__DATA PROVIDED__
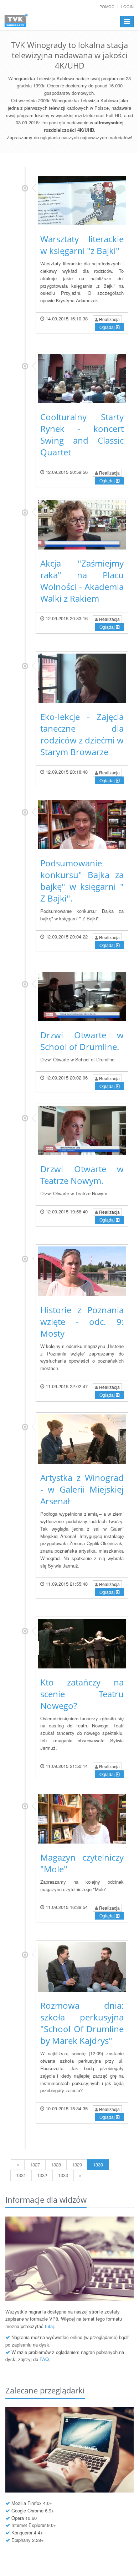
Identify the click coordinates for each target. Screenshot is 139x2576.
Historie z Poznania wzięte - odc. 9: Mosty (82, 1321)
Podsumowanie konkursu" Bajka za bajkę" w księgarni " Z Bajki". (82, 880)
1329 (77, 2164)
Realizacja (109, 319)
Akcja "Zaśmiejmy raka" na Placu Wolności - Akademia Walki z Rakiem (82, 580)
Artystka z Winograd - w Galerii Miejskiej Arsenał (82, 1489)
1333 (63, 2175)
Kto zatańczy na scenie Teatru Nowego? (82, 1693)
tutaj (49, 2326)
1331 (21, 2175)
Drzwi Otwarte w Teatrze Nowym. (82, 1174)
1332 (42, 2175)
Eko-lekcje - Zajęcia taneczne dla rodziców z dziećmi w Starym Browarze (82, 734)
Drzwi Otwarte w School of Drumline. (82, 1040)
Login (127, 6)
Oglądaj (107, 327)
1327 (35, 2164)
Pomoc (106, 6)
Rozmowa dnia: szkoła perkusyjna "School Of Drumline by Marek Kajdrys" (82, 2022)
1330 (98, 2164)
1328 (56, 2164)
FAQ (44, 2359)
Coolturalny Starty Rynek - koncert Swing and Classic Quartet (82, 434)
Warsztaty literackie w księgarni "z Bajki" (82, 244)
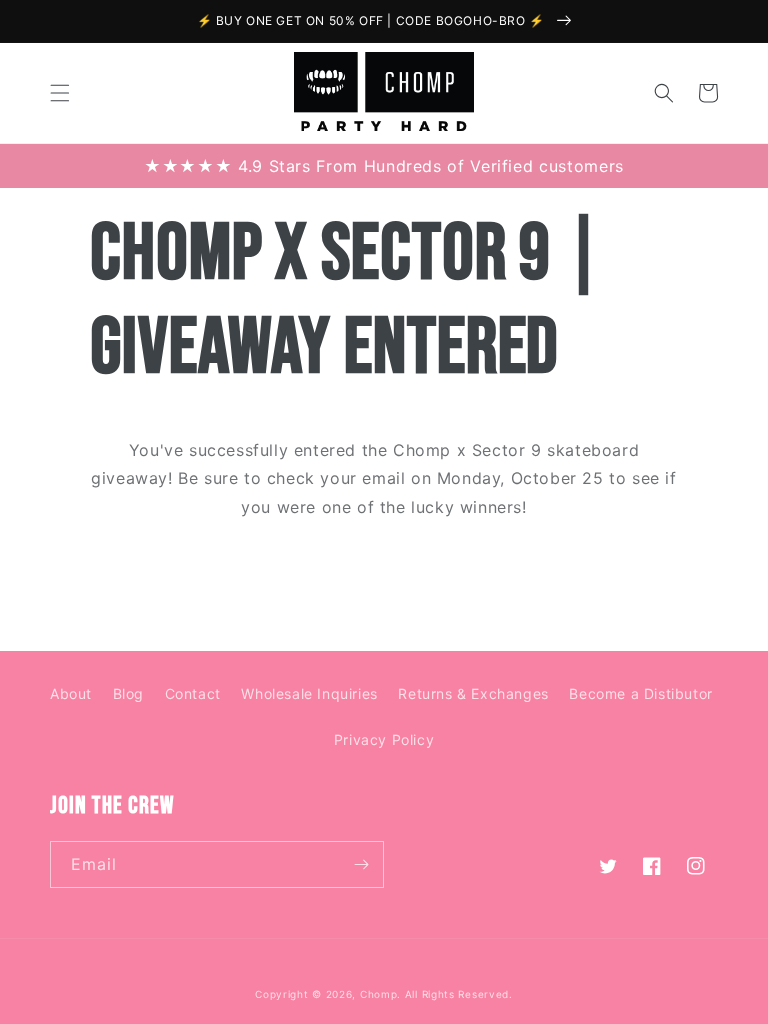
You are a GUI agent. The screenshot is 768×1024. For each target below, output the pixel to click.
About (71, 693)
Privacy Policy (384, 739)
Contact (193, 693)
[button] (60, 93)
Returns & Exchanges (473, 693)
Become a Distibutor (640, 693)
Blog (128, 693)
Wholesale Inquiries (309, 693)
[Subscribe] (361, 864)
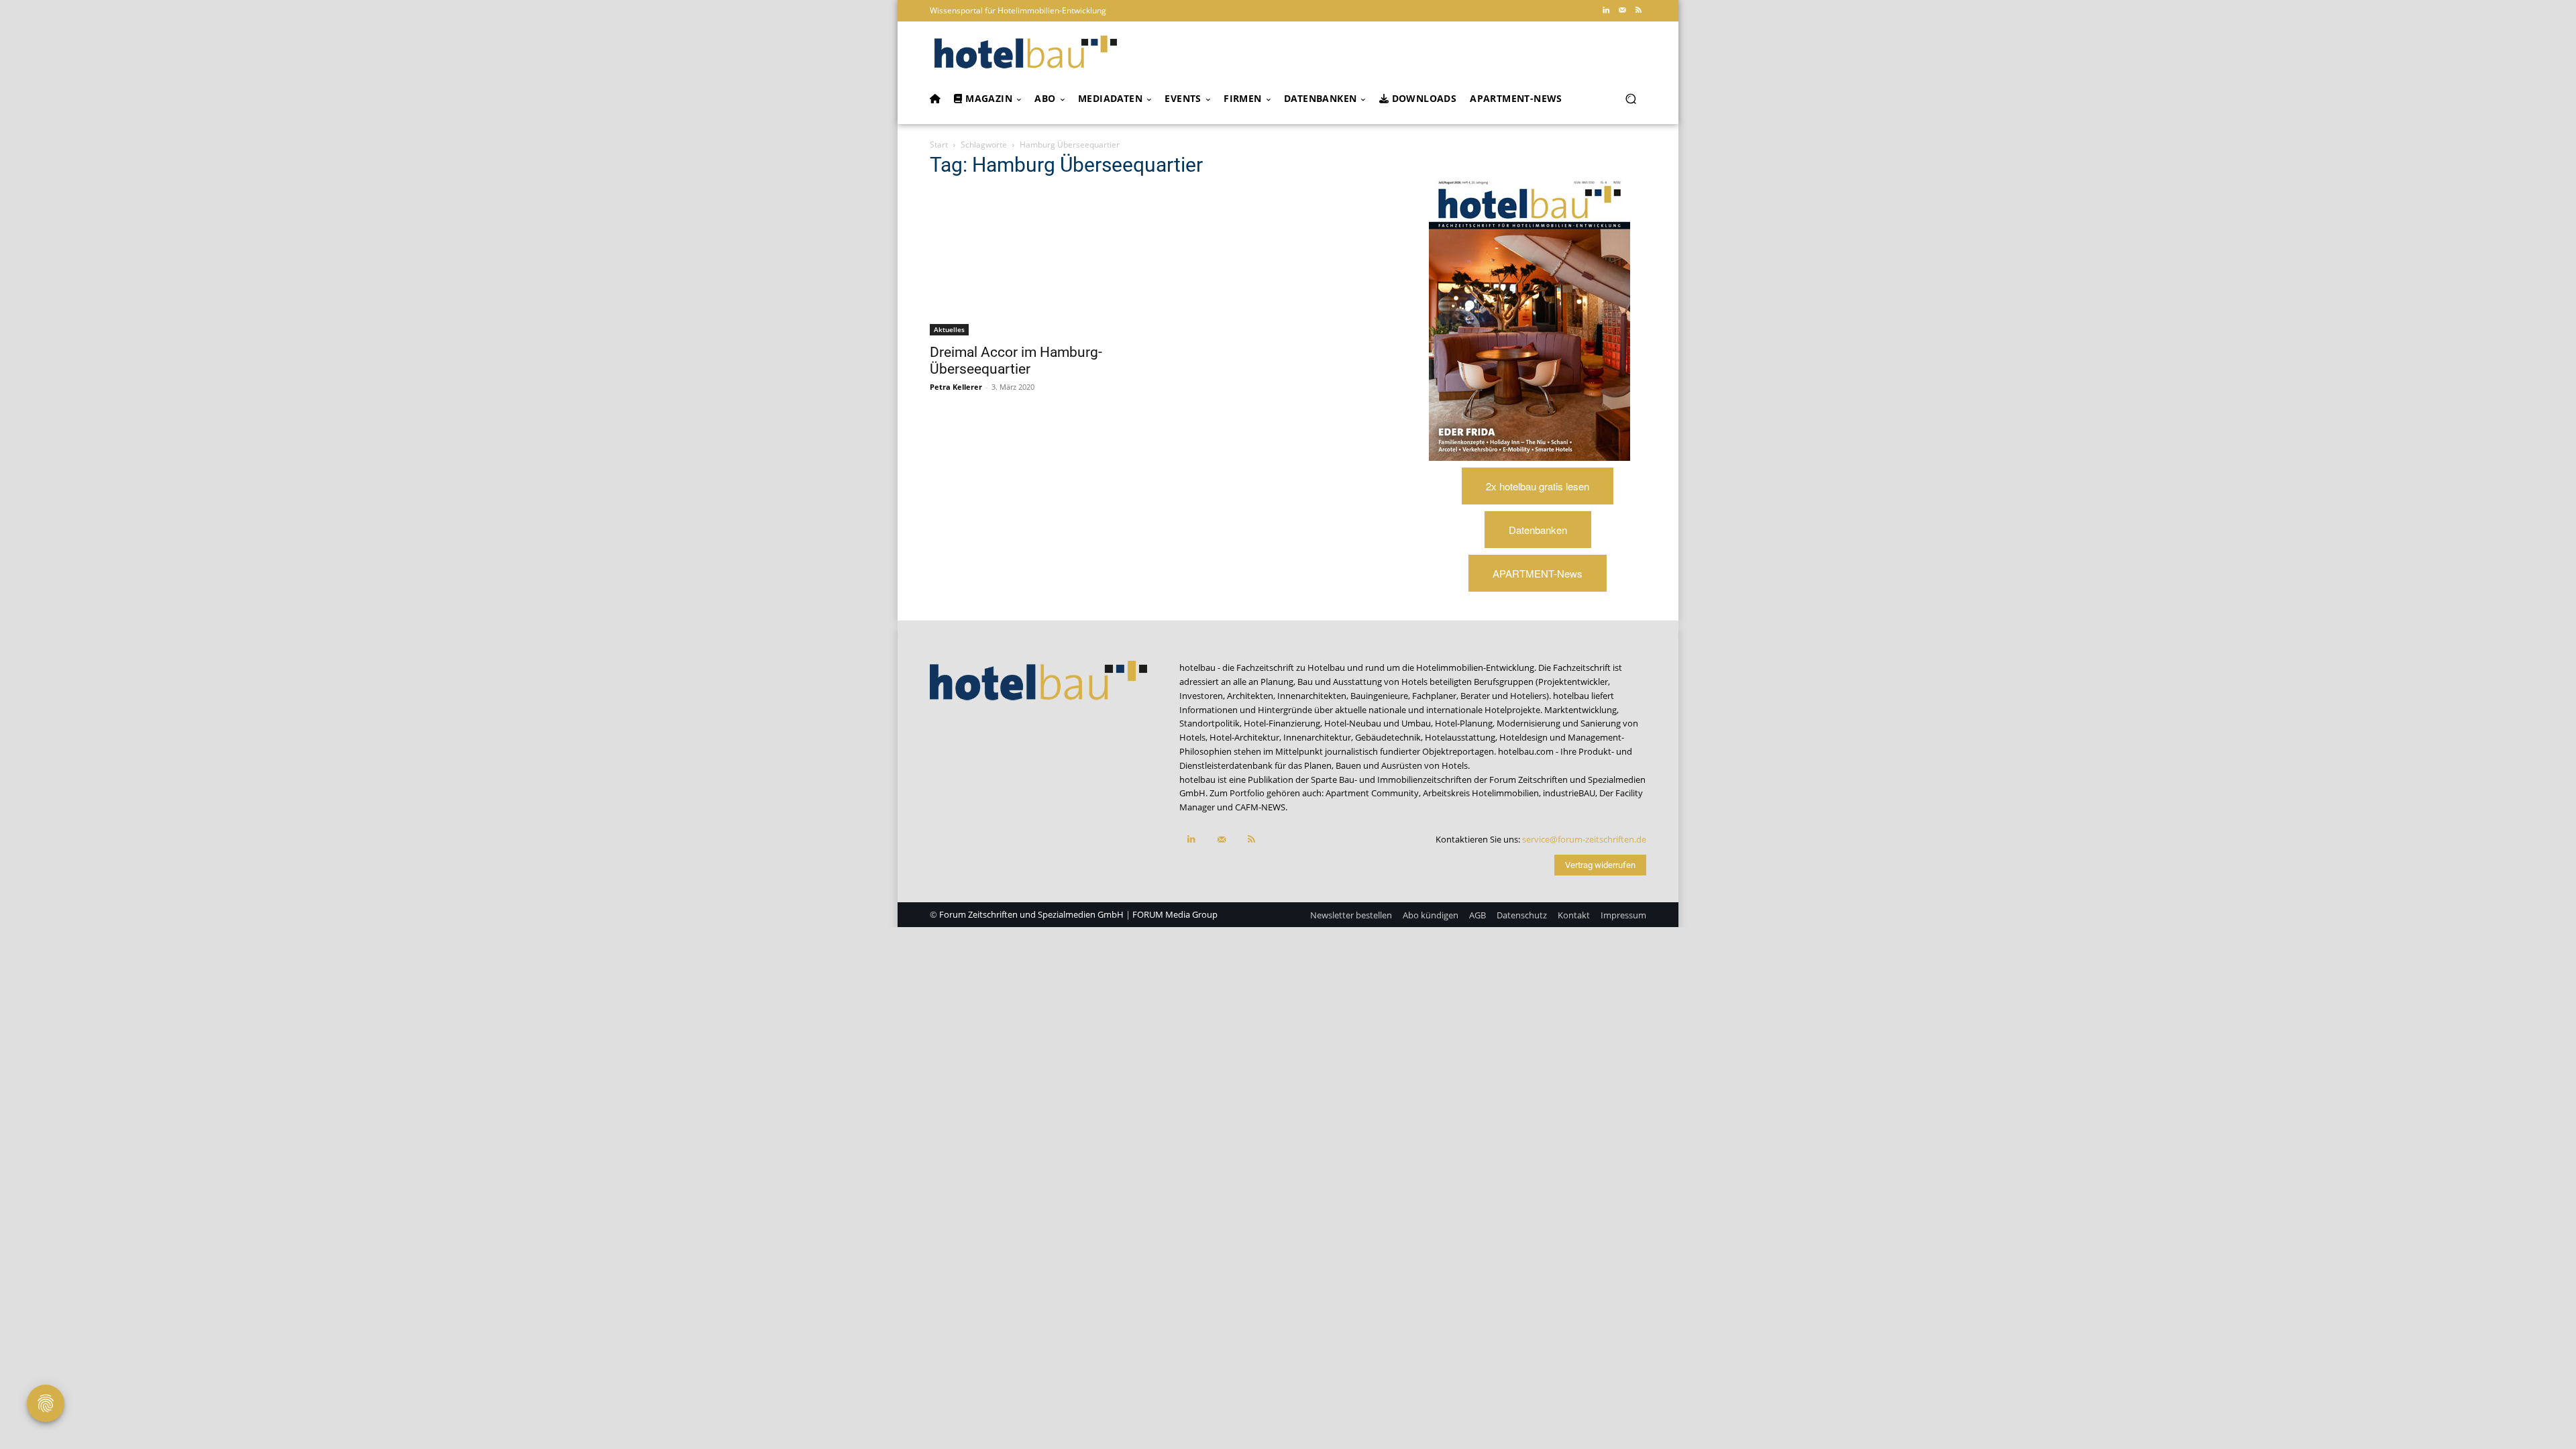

__TO DO__
Pick out and copy the lines of the entries that hold the string "each".

__ANSWER SPACE__
Identify the click coordinates for each target. Screenshot is 139x2576.
You are a GUI agent. The screenshot is 768×1024. For each target below, output the pixel to click.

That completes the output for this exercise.